I have an Access app that allows users to point to an Access database with
the source data and links the tables. For example Table1, Table2, Table3
(etc) of the mdb file the user selected are linked to the front end
database.

However, some of the datafiles are over 2GB in size and are broken in to two
databases. I need to combine the data of the two separate files that
exceed the 2GB threshold into one and link into my front end database.

I have some ideas, but am open to suggestions.
 
J

John W. Vinson

However, some of the datafiles are over 2GB in size and are broken in to two
databases. I need to combine the data of the two separate files that
exceed the 2GB threshold into one and link into my front end database.

The 2GByte limit applies only to the database containing the actual tables.
Links take up only a tiny amount of space, and the limit would not apply.

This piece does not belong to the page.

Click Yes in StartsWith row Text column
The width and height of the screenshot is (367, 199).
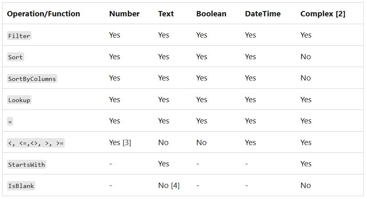[163, 164]
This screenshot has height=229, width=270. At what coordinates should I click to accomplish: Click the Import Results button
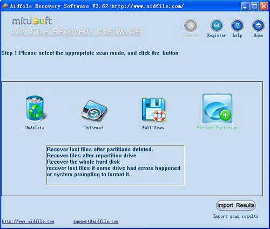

You can use File... Get External Data... Link from a table-less frontend to
link to two separate backends; you can use a UNION query in your frontend to
stitch the two huge tables together into one recordset. It won't be updateable
though; if you need both one (virtual?) table AND need it updateable... and
probably in ANY case... you should consider moving these tables to SQL/Server.
 
L

Larry Linson

SJ said:
I have an Access app that allows users to point to an Access database with
the source data and links the tables. For example Table1, Table2, Table3
(etc) of the mdb file the user selected are linked to the front end
database.

However, some of the datafiles are over 2GB in size and are broken in to
two databases. I need to combine the data of the two separate files that
exceed the 2GB threshold into one and link into my front end database.

I have some ideas, but am open to suggestions.

If you have _Tables_ that would exceed 2GB, you'll need to store your data
in a different kind of database (e.g., MySQL and PostgreSQL are two free,
open-source server databases; MS SQL Server Express Edition is a free, but
not open-source, server database which can hold up to 4GB, twice as much as
the Jet and ACE database engines that come with Access. The nice part about
that is that you can still use Access as the client application, and link to
these or any other ODBC-compliant database.